L’équipe a utilisé le logiciel de docking moléculaire GNINA pour analyser l’affinité de liaison de la novobiocine avec parE et gyrB. Les résultats ont montré que les résidus Ile76 dans parE et Met82 dans gyrB sont des sites clés déterminant la sensibilité à la novobiocine.
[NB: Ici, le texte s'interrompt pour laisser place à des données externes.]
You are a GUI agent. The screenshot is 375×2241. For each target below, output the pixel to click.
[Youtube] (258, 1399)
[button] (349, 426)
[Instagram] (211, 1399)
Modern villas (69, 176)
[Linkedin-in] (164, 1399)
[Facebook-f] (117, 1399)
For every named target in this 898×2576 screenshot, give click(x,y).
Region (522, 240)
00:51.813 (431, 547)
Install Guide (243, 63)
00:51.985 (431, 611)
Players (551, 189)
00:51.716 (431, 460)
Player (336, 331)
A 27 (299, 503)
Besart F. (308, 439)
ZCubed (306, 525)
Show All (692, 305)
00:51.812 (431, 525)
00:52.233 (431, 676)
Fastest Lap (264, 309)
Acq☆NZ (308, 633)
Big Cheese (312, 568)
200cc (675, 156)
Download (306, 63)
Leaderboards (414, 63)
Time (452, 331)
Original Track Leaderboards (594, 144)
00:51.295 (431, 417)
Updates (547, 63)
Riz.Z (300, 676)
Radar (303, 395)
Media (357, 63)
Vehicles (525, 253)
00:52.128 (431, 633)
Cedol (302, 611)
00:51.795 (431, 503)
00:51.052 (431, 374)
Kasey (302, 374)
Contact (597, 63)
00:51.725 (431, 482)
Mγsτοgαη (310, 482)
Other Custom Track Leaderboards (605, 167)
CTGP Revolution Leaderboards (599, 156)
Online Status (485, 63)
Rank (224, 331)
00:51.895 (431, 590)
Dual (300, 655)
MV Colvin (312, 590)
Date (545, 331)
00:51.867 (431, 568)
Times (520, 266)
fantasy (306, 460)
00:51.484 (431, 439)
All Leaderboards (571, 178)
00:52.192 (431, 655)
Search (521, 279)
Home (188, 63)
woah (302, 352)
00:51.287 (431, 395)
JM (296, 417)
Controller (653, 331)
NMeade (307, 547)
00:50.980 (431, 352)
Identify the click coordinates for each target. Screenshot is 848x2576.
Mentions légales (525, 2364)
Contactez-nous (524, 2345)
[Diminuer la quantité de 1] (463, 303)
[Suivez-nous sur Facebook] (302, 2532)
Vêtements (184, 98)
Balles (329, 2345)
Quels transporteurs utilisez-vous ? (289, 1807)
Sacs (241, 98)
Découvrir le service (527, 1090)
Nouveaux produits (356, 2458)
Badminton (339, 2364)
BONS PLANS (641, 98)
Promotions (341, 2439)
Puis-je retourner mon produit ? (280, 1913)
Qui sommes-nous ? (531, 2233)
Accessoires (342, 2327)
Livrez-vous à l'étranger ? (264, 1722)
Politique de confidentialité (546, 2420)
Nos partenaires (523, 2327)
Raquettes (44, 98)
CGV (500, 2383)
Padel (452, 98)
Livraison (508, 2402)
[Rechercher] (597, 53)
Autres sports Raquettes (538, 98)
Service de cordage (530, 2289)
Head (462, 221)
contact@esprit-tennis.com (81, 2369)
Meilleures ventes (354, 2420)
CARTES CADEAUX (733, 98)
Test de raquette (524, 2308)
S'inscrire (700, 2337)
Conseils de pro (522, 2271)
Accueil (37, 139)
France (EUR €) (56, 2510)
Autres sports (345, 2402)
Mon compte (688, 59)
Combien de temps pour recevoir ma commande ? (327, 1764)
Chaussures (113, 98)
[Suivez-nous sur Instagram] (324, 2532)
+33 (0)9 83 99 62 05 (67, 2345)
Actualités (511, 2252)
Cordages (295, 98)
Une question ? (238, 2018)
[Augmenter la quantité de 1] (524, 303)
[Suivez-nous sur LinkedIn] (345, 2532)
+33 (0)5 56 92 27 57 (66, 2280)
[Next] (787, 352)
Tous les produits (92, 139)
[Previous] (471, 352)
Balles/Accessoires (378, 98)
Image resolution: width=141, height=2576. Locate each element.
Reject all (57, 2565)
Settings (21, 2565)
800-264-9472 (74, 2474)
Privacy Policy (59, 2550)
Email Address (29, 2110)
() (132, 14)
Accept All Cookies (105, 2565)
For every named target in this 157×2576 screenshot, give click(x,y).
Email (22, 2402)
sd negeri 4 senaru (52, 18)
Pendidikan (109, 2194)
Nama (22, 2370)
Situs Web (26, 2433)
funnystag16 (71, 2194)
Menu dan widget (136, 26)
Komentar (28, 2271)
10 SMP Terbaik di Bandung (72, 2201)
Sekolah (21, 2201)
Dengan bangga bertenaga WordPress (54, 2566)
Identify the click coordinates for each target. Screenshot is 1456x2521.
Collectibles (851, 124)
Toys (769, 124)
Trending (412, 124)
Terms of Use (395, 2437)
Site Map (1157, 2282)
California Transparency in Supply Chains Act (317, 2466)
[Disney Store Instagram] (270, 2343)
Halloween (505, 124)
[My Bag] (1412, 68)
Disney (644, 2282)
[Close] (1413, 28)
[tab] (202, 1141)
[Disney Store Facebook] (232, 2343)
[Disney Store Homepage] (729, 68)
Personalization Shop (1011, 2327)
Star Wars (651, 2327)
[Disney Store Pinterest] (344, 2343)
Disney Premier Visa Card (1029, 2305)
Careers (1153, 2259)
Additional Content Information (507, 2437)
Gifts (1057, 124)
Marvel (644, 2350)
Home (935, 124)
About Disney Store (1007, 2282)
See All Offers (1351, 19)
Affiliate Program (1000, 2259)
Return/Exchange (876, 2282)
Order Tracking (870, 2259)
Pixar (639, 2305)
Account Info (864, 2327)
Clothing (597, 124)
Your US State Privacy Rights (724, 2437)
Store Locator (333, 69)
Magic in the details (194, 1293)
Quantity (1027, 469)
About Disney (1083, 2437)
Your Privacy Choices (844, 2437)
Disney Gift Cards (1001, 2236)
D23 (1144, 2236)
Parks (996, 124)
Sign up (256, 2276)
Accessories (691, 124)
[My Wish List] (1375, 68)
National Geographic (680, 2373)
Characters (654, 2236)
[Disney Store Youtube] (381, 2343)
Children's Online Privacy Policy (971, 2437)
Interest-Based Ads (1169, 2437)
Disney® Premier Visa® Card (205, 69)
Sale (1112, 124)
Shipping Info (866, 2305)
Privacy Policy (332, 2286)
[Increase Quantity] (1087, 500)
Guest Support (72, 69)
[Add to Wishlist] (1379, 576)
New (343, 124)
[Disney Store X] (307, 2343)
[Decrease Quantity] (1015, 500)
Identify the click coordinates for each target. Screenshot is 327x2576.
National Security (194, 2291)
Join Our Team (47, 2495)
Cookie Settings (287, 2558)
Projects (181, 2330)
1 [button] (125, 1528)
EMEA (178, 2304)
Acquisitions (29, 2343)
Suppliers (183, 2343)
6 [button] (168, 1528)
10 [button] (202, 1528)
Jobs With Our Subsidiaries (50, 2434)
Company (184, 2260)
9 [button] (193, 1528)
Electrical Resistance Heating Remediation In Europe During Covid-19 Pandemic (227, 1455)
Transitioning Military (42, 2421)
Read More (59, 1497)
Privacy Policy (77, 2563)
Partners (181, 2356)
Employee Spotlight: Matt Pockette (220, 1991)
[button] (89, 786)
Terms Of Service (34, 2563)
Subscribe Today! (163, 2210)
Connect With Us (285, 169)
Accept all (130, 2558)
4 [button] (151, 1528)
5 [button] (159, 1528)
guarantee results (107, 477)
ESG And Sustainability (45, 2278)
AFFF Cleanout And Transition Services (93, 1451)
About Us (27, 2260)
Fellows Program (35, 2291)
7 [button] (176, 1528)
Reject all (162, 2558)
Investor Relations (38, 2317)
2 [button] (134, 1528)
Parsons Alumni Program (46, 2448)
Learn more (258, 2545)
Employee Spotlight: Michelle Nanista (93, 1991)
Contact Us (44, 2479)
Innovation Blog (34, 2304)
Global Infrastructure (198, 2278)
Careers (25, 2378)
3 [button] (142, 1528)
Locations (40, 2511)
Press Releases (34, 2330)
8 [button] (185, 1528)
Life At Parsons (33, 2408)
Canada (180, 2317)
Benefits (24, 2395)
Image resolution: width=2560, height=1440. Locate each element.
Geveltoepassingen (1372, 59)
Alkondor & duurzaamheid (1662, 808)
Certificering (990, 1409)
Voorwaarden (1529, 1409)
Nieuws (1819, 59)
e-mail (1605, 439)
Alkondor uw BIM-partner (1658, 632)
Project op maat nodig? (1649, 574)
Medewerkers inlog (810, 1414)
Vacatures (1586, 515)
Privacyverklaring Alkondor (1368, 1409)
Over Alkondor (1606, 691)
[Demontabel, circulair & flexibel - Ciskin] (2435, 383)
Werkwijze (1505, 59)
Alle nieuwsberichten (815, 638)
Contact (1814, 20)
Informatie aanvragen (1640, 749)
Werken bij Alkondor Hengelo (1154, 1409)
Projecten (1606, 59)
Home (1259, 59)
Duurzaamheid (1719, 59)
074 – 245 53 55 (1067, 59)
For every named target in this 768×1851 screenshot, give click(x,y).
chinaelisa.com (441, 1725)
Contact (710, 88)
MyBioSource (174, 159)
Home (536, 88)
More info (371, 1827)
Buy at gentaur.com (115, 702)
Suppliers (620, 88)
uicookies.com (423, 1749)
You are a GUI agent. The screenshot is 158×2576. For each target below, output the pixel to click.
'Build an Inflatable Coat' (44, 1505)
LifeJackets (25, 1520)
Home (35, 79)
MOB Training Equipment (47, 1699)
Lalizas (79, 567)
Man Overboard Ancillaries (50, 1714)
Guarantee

La modélisation moléculaire a permis de valider l’impact de ces sites sur la liaison de la novobiocine.

2. Résultats principaux

  • La cible principale de la novobiocine est parE : Contrairement à Escherichia coli et Staphylococcus aureus, la cible principale de la novobiocine chez Neisseria gonorrhoeae est la sous-unité parE de la topoisomérase IV, et non la sous-unité gyrB de la gyrase ADN.
  • Polymorphisme d’acides aminés dans parE et gyrB : Neisseria gonorrhoeae présente des polymorphismes uniques dans parE et gyrB (Ile76 et Met82), qui déterminent la sensibilité à la novobiocine.
  • Potentiel des inhibiteurs à double cible : Les résultats suggèrent que la conception de dérivés de la novobiocine capables d’inhiber simultanément parE et gyrB pourrait offrir une activité antigonococcique plus forte et retarder l’émergence de la résistance.

3. Conclusion et signification

Cette étude a révélé le mécanisme d’action unique de la novobiocine chez Neisseria gonorrhoeae, ciblant principalement parE plutôt que gyrB. Cette découverte fournit une base théorique importante pour le développement de nouveaux médicaments antigonococciques. En concevant des inhibiteurs à double cible capables d’inhiber à la fois parE et gyrB, il serait possible de développer des agents thérapeutiques plus efficaces et de réduire l’apparition de résistances.

4. Points forts de la recherche

  • Redéfinition de la cible de la novobiocine : Cette étude est la première à identifier parE comme la cible principale de la novobiocine chez Neisseria gonorrhoeae, remettant en question les connaissances traditionnelles.
  • Polymorphisme unique d’acides aminés : Les polymorphismes uniques dans parE et gyrB de Neisseria gonorrhoeae déterminent la sensibilité à la novobiocine.
  • Potentiel des inhibiteurs à double cible : Les résultats ouvrent de nouvelles perspectives pour le développement d’inhibiteurs à double cible, offrant une valeur applicative significative.